J’ai commencé alors à réaliser que l’assimilation culturelle, loin d’incarner une étape naturelle du processus d’intégration, — était un mécanisme de survie. Cette obligation de s’assimiler à la culture occidentale ne constitue cependant pas un fait nouveau au sein de ma famille.
Le combat pour l’identité…
Mon grand-père a grandi pendant la colonisation. Sous la domination française, la population indigène de mon pays a été dépouillée de ses terres, ghettoïsée et forcée de renoncer à sa religion pour obtenir la citoyenneté française…
Les Français ont mis en œuvre ce qu’ils ont appelé le « Plan Constantine ». Ils espéraient qu’en développant l’infrastructure de l’Algérie, ils pourraient justifier leur occupation du pays. Une partie de ce plan consistait à enseigner aux enfants algériens le français au lieu de leur langue maternelle, de gré ou de force…

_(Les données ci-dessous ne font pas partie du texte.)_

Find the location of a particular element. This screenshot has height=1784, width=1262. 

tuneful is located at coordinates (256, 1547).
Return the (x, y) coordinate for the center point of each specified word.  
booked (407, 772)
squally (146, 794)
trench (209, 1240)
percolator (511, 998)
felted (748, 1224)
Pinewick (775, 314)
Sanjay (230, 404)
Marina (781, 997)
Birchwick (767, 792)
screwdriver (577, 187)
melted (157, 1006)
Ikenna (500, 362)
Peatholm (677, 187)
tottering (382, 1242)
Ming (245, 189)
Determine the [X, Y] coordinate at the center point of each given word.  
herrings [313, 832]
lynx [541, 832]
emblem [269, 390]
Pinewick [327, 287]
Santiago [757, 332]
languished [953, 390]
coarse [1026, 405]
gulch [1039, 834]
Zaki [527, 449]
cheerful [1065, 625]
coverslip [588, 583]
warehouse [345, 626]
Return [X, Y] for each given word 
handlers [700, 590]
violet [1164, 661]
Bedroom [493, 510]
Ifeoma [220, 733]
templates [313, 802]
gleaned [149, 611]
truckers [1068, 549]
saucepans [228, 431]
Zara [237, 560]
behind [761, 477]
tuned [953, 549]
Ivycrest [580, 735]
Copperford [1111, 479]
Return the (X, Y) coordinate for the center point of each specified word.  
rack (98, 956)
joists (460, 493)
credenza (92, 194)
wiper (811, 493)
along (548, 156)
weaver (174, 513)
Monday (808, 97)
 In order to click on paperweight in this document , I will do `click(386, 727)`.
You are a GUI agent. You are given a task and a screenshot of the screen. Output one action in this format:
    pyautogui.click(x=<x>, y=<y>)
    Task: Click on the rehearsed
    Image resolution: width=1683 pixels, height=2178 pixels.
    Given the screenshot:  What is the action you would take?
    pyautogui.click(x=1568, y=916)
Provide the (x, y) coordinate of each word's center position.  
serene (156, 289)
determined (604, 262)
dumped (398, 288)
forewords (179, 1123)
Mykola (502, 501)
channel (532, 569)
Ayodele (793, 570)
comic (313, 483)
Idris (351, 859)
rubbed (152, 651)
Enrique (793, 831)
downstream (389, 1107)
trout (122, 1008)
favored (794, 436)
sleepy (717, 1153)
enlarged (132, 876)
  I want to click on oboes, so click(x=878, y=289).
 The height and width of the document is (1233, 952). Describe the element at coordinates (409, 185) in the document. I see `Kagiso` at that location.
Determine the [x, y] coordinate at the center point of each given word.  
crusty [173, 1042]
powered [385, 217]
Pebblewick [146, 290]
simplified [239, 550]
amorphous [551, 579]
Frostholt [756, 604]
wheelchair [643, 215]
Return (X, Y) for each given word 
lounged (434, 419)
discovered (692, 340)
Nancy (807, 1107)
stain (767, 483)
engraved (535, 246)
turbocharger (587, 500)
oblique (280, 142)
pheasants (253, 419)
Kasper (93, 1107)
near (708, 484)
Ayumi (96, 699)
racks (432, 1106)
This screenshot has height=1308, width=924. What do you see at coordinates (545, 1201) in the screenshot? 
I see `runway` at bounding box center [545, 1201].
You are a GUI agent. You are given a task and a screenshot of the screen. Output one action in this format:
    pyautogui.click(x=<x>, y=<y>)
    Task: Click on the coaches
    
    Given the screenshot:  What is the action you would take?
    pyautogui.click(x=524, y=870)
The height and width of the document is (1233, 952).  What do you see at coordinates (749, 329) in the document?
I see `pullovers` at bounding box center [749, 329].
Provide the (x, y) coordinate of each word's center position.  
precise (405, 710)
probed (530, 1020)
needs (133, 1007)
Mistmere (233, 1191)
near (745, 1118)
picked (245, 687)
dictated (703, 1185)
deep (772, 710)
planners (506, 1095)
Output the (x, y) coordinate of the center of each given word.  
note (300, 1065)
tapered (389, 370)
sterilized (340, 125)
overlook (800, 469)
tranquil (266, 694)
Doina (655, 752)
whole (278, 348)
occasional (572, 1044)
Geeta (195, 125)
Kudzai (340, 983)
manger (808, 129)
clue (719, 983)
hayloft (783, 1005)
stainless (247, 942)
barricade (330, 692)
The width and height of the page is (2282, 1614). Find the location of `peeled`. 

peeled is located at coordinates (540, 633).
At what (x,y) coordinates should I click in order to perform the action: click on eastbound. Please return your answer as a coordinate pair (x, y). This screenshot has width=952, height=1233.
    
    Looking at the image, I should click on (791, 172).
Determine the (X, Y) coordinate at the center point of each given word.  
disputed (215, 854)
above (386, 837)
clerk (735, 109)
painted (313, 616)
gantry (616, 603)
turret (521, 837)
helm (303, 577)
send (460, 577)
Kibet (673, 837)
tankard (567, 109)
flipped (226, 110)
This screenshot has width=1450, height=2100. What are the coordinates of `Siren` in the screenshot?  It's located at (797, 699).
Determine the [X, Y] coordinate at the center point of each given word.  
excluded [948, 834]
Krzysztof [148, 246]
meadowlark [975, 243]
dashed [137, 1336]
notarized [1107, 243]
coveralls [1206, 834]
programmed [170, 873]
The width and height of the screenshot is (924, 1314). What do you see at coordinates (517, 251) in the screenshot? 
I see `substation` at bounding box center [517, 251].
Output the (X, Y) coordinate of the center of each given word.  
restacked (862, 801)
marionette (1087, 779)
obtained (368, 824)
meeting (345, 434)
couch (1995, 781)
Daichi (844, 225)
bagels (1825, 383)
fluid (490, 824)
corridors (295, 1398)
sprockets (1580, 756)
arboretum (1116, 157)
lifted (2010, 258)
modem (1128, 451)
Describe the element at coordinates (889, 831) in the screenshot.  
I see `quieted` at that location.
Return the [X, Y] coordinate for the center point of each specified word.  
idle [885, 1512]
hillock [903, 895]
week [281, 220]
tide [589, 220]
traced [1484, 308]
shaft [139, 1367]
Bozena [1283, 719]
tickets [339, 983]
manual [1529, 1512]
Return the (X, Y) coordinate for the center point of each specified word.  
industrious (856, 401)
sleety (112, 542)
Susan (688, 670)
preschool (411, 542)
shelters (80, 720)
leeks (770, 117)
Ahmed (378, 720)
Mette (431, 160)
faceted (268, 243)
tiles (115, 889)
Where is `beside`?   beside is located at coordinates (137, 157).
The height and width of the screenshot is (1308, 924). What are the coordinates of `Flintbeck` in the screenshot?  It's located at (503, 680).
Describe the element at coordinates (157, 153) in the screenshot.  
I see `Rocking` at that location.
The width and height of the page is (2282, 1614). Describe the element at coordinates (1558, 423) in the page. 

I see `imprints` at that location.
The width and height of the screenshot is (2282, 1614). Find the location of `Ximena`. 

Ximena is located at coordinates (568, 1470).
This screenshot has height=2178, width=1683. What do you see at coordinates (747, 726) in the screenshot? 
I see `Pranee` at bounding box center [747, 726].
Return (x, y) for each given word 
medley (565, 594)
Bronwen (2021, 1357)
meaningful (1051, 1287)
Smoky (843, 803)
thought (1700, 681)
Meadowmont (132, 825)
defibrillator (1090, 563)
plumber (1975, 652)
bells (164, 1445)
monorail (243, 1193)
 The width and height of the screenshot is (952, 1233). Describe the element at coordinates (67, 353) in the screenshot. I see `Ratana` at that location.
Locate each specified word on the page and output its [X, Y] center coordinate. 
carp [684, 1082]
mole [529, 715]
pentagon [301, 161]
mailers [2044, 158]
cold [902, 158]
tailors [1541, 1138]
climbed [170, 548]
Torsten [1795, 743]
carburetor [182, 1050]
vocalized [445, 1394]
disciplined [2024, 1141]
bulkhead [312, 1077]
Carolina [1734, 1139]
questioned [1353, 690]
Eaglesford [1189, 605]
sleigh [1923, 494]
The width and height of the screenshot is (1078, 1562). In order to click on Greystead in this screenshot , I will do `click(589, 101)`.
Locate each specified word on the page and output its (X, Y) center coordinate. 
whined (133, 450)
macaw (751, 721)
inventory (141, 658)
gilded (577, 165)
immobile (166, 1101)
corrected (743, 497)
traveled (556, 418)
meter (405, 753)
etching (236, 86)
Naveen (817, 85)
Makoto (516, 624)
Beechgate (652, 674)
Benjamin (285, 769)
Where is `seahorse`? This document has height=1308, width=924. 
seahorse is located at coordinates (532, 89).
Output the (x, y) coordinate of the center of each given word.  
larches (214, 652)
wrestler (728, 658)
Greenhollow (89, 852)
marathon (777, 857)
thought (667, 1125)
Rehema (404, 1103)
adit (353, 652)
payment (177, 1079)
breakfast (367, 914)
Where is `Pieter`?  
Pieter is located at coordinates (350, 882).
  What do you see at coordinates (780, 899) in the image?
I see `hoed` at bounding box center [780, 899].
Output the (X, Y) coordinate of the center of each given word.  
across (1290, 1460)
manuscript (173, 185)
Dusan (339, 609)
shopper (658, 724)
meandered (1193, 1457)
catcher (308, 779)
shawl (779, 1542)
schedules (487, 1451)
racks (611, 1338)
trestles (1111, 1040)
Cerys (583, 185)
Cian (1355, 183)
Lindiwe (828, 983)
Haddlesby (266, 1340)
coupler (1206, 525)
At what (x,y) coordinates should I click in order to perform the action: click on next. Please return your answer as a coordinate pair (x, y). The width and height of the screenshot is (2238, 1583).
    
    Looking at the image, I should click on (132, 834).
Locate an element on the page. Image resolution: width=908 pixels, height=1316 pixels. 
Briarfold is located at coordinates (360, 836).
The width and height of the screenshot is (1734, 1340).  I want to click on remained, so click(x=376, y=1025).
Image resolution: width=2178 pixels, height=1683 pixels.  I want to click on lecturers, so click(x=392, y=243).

Même après l’indépendance de l’Algérie en [1962], la langue et la culture ancestrales de ma famille demeuraient toujours menacées. Les tensions ethniques entre les Berbères et la majorité arabe du pays se sont accrues. Et de nombreuses lois ont été mises en place pour empêcher l’utilisation du tamazight. En tant que kabyle-berbère, mon père a été contraint d’abandonner la langue avec laquelle il avait grandi.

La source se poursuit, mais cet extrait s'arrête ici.